I shudder to think of the quizzical response if he'd mentioned IBM 360.

egads, I'm old.

Me done IBM 360... An evening class "interest" course, which began with binary code, then alphanumeric. We wrote the code, filled in little boxes on cards, took the stack of cards to the tech, and waited...

For me, it was punched-card programming at Night School in about 1981-82, then I was posted, in the Aust Army, to another Unit, where I was taught how to program a PDP-8 using it 8 (or was it 7) front panel toggle switches and an Execute button.

Then, in 1984, I was posted to another Army unit where I to learned BASIC programming on a Zeus (think Apple IIE clone) desktop. Whilst at that Unit, I did courses on 8085/Z80/6809 uPC Command language programming.

And, a couple of years later, I was teaching Computing and 8085 programming to the next generation of Army Apprentice.

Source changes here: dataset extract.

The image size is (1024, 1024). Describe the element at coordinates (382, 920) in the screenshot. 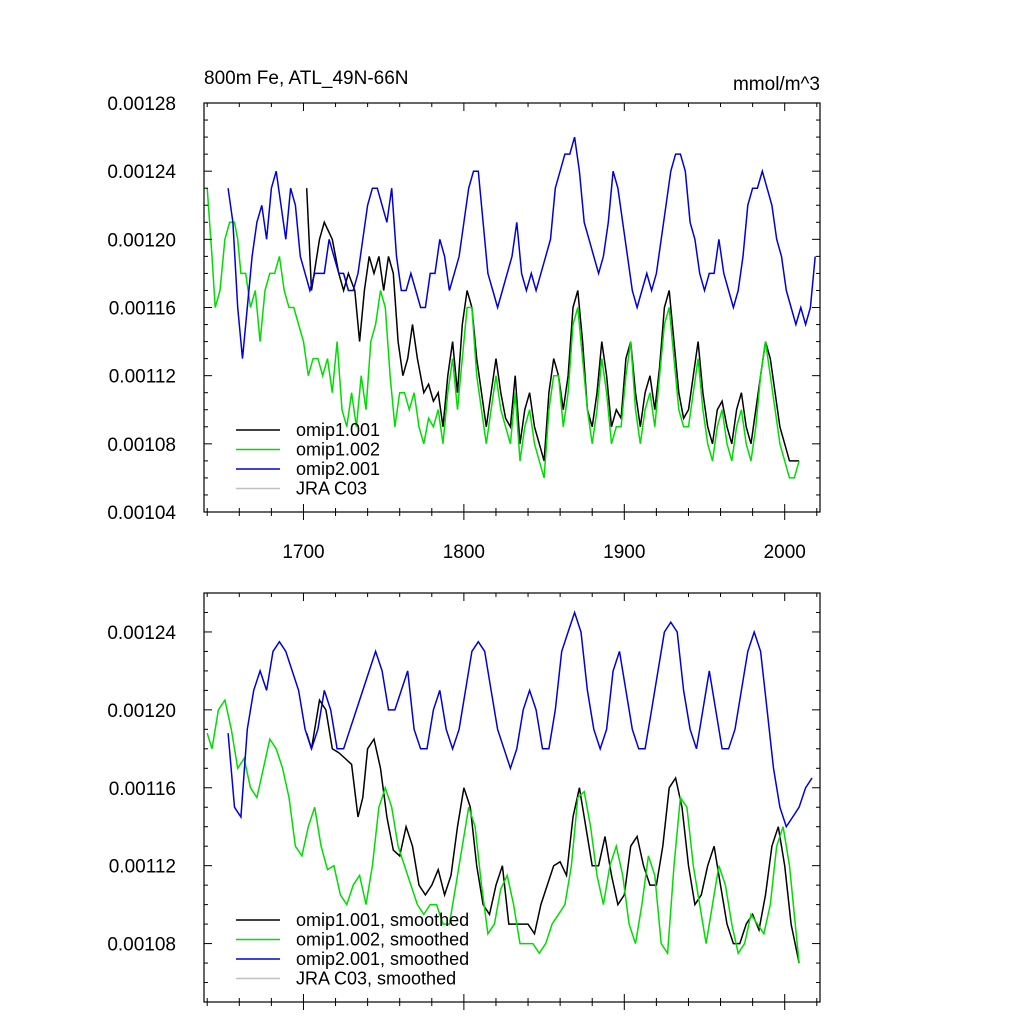

I see `legend-label: omip1.001, smoothed` at that location.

Now all long gone from my memory!!

I don't know the PDP-8?
I don't know the Zeus?

Kidding aside, there was something empowering being able to program with switch registers instead of a mnemonic language like an assembler. Empowering, yes. PITA more so.

PITA more so.  Yes!!

i can't recall what PITA means but we had a PDP11 GT40 in the computerroom on which we could run a moonlander program by toggling the switches.
If you had succes you ended up with a mcdonald like graphic on the moon.
if you ran out of fuel you had bad luck. But there was a register what you could toggle to get more fuel! Humor

Karl's version of Parkinson's Law:  Work expands to exceed the time alloted it.